Closeout evidence the audit will accept

Closeout requires evidence that the corrective action was actually taken. A typed note from the package manager saying "actioned" is not closeout. A captured view of the new edge protection installed, a follow-up walk that shows the lay-down area cleared, a signed permit rewrite, an attendance record from a refresher toolbox talk — those are closeout. The platform retains the open-to-close trail as a single record, so an auditor or a regulator can move from finding to evidence to closure in a few clicks rather than emailing five people for screenshots. A workflow that records findings without recording closures is theatre. It produces a number for the dashboard and a feeling of activity, but the next near-miss will reveal that nothing actually changed. The discipline is to treat the closeout artefact as part of the observation itself, not as a separate filing exercise.

04

Failure modes and what good looks like

The clearest failure modes are: findings logged without captured references, observations without named owners, closeouts without evidence, and a weekly meeting that does not look at the open list. Any one of those will collapse the loop. What good looks like is unromantic. The HSE lead can open the system on a Monday and see, for the previous week, the findings raised, the observations open, the observations closed with evidence, the ones that breached their clock, and the patterns by area. The package managers can see their own queue. The project director sees the escalations. The conversation in the safety meeting is short because the data is in front of everyone. That is the loop closing.

Practice

  1. 01. Take three findings logged on your project in the past fortnight. For each, write down the owner, the response clock, the closeout evidence, and the captured reference. Note which fields are missing.

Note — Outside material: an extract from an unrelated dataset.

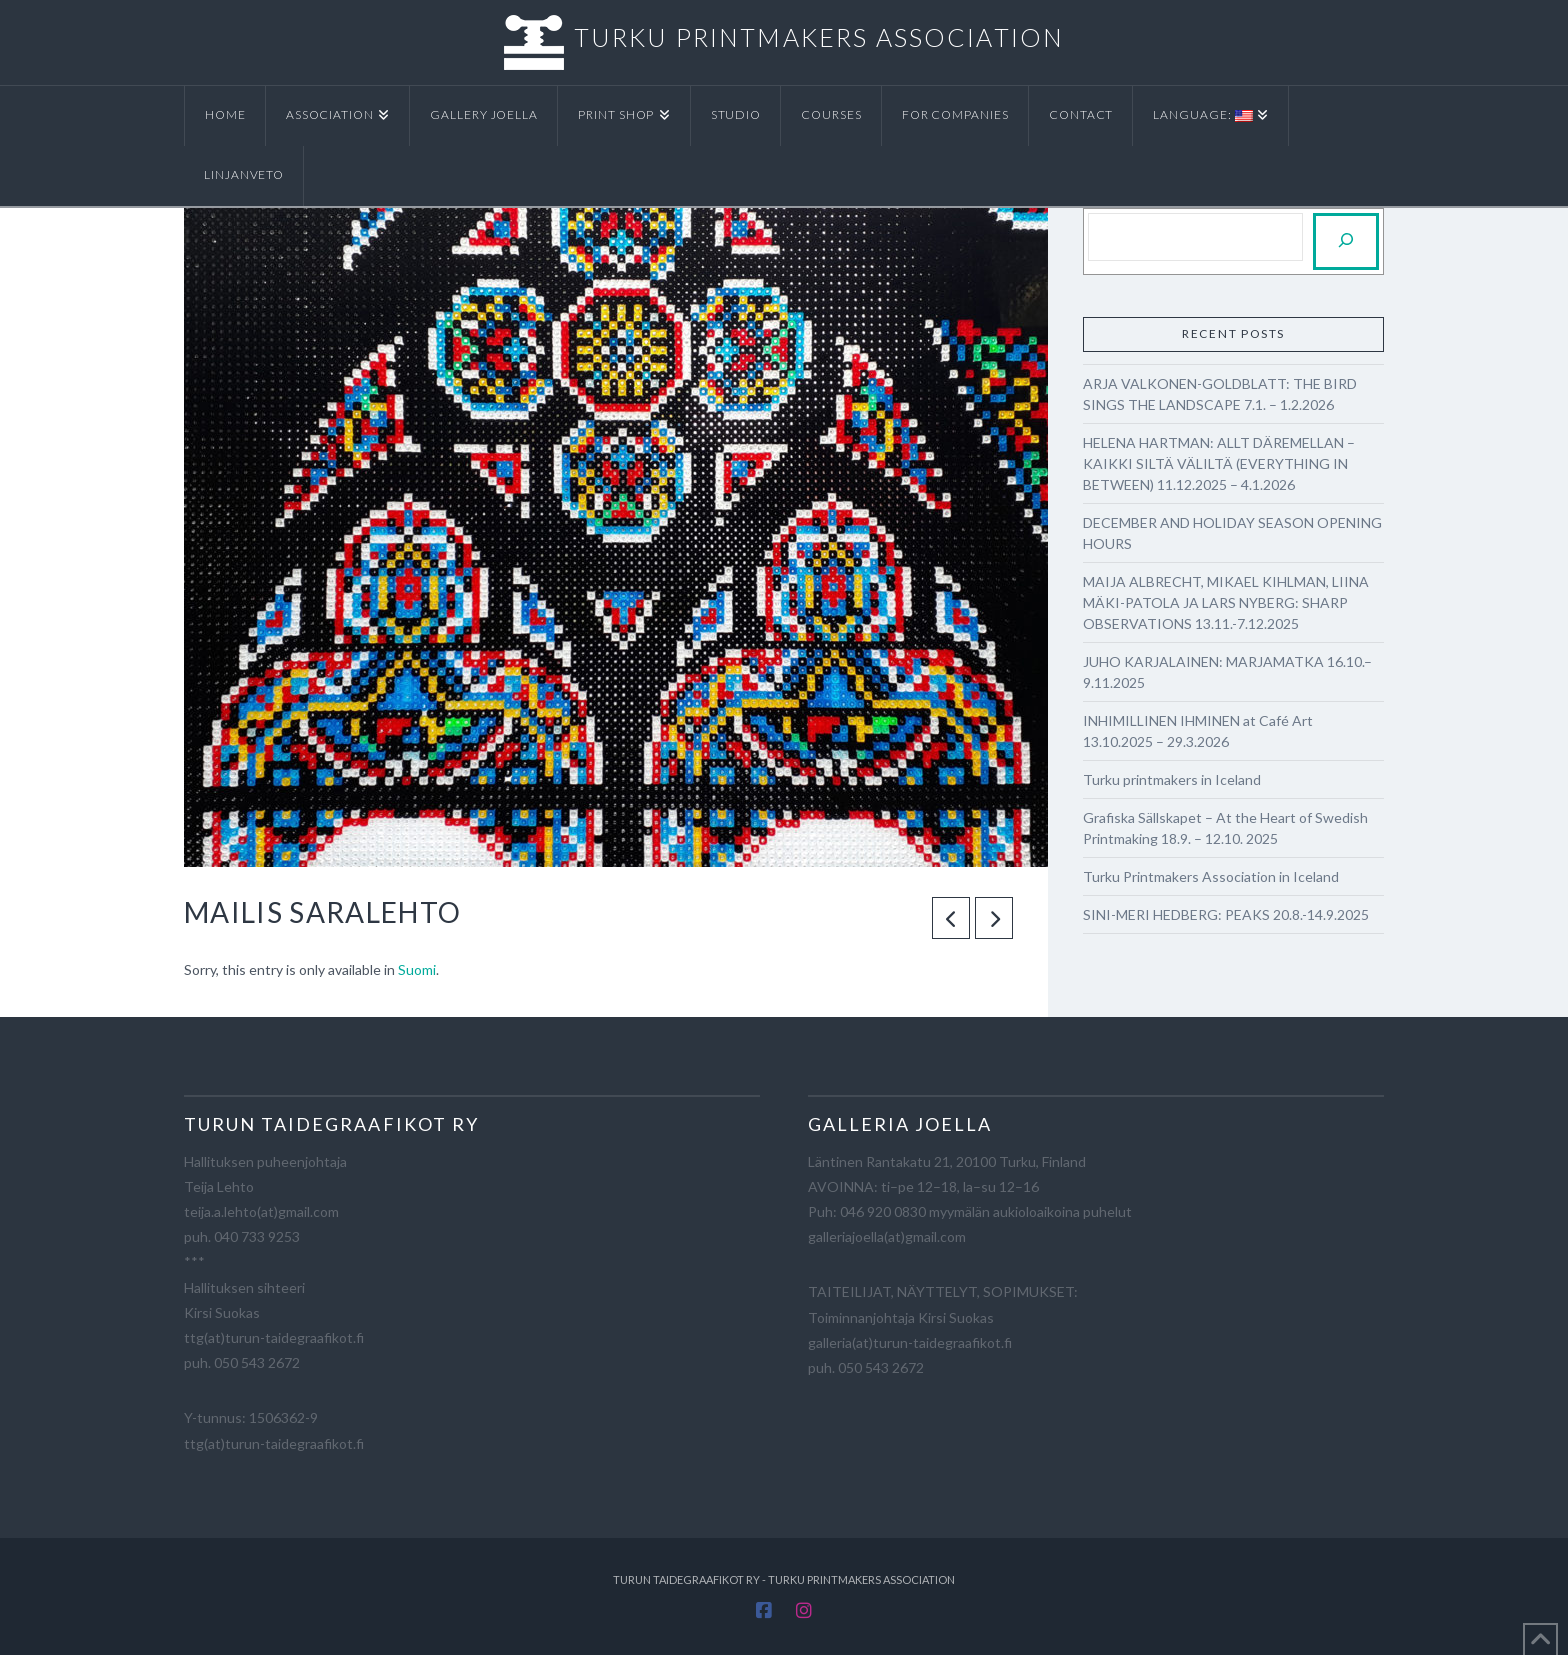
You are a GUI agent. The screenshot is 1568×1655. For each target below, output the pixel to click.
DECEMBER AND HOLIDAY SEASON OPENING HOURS (1232, 533)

    Look for: A short table for three findings. Most projects will find at least one missing field per finding — typically the captured reference or the closeout evidence. The exercise reveals which part of the loop is weakest.

  2. 02. Draft a one-page severity rubric for your project: what counts as critical, major, minor, and routine, with an expected response time for each.

    Look for: Four bands with response times and one or two example findings each. The rubric should fit on one side of A4 and be agreed with the project director before the next safety meeting.

Checkpoint

For a finding logged this week, can you show the owner, the clock, and the closeout evidence within two minutes?